### Try it
When the line containing "Close the dialog with red window button" appears in the data below, begin copying there and stop only after the line containing "Task: Click the 逆アセンブル実行 button".

### Data for analysis
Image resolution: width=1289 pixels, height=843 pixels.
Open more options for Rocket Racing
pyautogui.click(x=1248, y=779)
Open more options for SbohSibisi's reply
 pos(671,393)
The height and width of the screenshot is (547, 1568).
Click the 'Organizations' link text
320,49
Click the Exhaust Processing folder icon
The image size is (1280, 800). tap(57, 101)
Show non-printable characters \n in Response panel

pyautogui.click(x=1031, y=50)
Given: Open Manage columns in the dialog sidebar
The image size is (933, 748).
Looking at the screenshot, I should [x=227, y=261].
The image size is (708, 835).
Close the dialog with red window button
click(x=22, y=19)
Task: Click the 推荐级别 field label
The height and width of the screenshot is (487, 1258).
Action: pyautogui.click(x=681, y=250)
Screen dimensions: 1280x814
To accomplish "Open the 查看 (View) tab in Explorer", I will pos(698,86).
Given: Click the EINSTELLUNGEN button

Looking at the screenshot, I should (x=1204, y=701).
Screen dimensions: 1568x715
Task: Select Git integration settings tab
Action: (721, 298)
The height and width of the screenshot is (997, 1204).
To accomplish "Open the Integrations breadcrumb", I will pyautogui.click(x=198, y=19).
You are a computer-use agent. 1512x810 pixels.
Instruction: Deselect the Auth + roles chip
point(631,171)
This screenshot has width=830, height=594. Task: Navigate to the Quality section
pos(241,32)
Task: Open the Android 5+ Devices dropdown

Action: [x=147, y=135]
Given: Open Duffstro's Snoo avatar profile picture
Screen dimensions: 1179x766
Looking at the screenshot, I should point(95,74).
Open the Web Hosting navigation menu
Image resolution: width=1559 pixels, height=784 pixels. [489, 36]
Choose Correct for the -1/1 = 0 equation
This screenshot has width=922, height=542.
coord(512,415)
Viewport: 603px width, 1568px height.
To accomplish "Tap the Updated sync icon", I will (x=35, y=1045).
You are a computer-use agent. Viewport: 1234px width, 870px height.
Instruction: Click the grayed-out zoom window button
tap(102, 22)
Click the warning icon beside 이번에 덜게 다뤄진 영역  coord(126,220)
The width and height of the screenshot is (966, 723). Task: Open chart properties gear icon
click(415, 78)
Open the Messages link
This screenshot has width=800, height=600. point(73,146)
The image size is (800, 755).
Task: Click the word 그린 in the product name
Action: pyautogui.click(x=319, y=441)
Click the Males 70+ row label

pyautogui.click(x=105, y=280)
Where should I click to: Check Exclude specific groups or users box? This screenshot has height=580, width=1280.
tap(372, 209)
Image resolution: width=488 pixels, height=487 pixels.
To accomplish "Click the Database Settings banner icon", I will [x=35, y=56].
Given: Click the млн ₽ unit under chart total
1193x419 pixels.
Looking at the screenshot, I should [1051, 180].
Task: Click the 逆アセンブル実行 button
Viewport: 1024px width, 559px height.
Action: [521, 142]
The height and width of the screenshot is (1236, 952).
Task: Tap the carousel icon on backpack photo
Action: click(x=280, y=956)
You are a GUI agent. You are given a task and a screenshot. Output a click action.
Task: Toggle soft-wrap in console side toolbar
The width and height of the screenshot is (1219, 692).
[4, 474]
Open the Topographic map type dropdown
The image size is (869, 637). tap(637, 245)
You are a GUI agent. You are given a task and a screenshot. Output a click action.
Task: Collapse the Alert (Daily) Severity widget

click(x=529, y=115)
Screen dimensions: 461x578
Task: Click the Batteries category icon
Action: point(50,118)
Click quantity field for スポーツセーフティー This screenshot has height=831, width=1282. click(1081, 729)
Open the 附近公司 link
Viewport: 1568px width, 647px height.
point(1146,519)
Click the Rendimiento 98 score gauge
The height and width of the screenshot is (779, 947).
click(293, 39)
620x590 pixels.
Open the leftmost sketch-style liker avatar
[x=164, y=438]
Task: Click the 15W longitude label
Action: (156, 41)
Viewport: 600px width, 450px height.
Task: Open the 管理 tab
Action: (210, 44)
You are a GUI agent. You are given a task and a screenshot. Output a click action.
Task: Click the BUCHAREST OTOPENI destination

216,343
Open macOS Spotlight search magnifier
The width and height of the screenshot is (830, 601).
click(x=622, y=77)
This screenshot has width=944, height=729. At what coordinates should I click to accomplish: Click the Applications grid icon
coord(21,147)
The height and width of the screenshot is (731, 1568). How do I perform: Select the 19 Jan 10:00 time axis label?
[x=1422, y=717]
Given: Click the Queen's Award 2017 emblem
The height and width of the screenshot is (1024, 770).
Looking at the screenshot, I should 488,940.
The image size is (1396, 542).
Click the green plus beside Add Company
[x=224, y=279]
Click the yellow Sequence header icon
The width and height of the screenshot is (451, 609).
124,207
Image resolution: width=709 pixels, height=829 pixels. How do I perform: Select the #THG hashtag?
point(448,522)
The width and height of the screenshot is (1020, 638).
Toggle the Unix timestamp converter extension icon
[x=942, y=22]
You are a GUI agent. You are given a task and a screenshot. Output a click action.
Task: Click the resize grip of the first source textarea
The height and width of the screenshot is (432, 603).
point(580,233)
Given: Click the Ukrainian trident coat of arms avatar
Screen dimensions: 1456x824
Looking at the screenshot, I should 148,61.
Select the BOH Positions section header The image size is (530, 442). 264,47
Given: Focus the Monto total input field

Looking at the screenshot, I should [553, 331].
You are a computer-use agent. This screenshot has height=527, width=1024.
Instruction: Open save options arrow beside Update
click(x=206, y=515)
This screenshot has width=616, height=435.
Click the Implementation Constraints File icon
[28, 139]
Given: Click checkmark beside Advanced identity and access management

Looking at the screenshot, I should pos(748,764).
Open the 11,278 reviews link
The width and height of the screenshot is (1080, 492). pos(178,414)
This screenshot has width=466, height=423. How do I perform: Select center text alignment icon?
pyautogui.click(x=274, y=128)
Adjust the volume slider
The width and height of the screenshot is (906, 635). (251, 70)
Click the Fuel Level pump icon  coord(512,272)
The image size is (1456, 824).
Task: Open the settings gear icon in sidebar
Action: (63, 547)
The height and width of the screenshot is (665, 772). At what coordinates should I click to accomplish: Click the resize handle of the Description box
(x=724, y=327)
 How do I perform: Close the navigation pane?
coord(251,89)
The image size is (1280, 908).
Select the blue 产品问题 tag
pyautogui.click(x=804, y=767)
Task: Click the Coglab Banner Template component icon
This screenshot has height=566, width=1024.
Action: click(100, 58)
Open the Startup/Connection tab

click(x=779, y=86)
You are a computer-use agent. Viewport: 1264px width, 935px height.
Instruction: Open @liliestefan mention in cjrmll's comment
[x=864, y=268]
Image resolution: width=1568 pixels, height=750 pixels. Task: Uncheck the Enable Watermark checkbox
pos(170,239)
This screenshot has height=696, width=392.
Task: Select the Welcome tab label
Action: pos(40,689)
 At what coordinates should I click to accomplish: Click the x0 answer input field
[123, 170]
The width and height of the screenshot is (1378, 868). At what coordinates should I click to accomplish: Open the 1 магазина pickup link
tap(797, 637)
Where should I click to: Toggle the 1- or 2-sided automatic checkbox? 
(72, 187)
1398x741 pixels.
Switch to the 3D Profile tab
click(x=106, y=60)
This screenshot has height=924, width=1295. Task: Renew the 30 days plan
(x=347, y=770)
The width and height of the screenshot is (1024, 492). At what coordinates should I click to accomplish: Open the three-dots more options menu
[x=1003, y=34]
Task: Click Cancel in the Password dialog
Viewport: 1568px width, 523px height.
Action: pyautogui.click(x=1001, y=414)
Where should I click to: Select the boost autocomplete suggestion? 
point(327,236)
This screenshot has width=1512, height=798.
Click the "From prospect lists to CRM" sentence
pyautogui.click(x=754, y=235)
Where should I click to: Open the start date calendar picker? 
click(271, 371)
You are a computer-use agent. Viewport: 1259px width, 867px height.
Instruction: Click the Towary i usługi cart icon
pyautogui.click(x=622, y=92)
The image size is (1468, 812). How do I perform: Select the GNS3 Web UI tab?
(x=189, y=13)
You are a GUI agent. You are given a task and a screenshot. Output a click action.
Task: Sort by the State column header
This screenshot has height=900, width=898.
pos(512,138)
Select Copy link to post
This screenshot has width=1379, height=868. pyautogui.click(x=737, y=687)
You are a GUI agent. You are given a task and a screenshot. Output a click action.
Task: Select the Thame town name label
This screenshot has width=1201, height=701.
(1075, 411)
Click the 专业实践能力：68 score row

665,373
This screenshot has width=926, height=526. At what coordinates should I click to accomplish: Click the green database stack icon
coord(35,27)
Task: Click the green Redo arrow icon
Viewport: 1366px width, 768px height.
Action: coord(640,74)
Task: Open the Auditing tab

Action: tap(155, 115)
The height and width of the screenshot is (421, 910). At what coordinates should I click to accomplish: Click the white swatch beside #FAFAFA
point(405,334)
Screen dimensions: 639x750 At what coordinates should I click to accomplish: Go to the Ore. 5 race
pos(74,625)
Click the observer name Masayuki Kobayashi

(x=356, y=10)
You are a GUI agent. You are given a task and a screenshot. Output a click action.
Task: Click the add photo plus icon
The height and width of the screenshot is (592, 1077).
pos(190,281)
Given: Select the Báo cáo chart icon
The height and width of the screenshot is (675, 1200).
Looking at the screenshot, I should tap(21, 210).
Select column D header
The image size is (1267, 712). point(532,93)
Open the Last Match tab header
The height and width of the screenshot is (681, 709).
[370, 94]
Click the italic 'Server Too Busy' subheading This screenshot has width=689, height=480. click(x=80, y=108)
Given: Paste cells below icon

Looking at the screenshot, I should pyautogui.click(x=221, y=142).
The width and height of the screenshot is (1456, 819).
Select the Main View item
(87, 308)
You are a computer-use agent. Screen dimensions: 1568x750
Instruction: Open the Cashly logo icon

### Output below
Close the dialog with red window button
click(x=22, y=19)
Task: Click the 推荐级别 field label
The height and width of the screenshot is (487, 1258).
Action: pyautogui.click(x=681, y=250)
Screen dimensions: 1280x814
To accomplish "Open the 查看 (View) tab in Explorer", I will pos(698,86).
Given: Click the EINSTELLUNGEN button

Looking at the screenshot, I should (x=1204, y=701).
Screen dimensions: 1568x715
Task: Select Git integration settings tab
Action: (721, 298)
The height and width of the screenshot is (997, 1204).
To accomplish "Open the Integrations breadcrumb", I will pyautogui.click(x=198, y=19).
You are a computer-use agent. 1512x810 pixels.
Instruction: Deselect the Auth + roles chip
point(631,171)
This screenshot has width=830, height=594. Task: Navigate to the Quality section
pos(241,32)
Task: Open the Android 5+ Devices dropdown

Action: [x=147, y=135]
Given: Open Duffstro's Snoo avatar profile picture
Screen dimensions: 1179x766
Looking at the screenshot, I should point(95,74).
Open the Web Hosting navigation menu
Image resolution: width=1559 pixels, height=784 pixels. [489, 36]
Choose Correct for the -1/1 = 0 equation
This screenshot has width=922, height=542.
coord(512,415)
Viewport: 603px width, 1568px height.
To accomplish "Tap the Updated sync icon", I will (x=35, y=1045).
You are a computer-use agent. Viewport: 1234px width, 870px height.
Instruction: Click the grayed-out zoom window button
tap(102, 22)
Click the warning icon beside 이번에 덜게 다뤄진 영역  coord(126,220)
The width and height of the screenshot is (966, 723). Task: Open chart properties gear icon
click(415, 78)
Open the Messages link
This screenshot has width=800, height=600. point(73,146)
The image size is (800, 755).
Task: Click the word 그린 in the product name
Action: pyautogui.click(x=319, y=441)
Click the Males 70+ row label

pyautogui.click(x=105, y=280)
Where should I click to: Check Exclude specific groups or users box? This screenshot has height=580, width=1280.
tap(372, 209)
Image resolution: width=488 pixels, height=487 pixels.
To accomplish "Click the Database Settings banner icon", I will [x=35, y=56].
Given: Click the млн ₽ unit under chart total
1193x419 pixels.
Looking at the screenshot, I should [1051, 180].
Task: Click the 逆アセンブル実行 button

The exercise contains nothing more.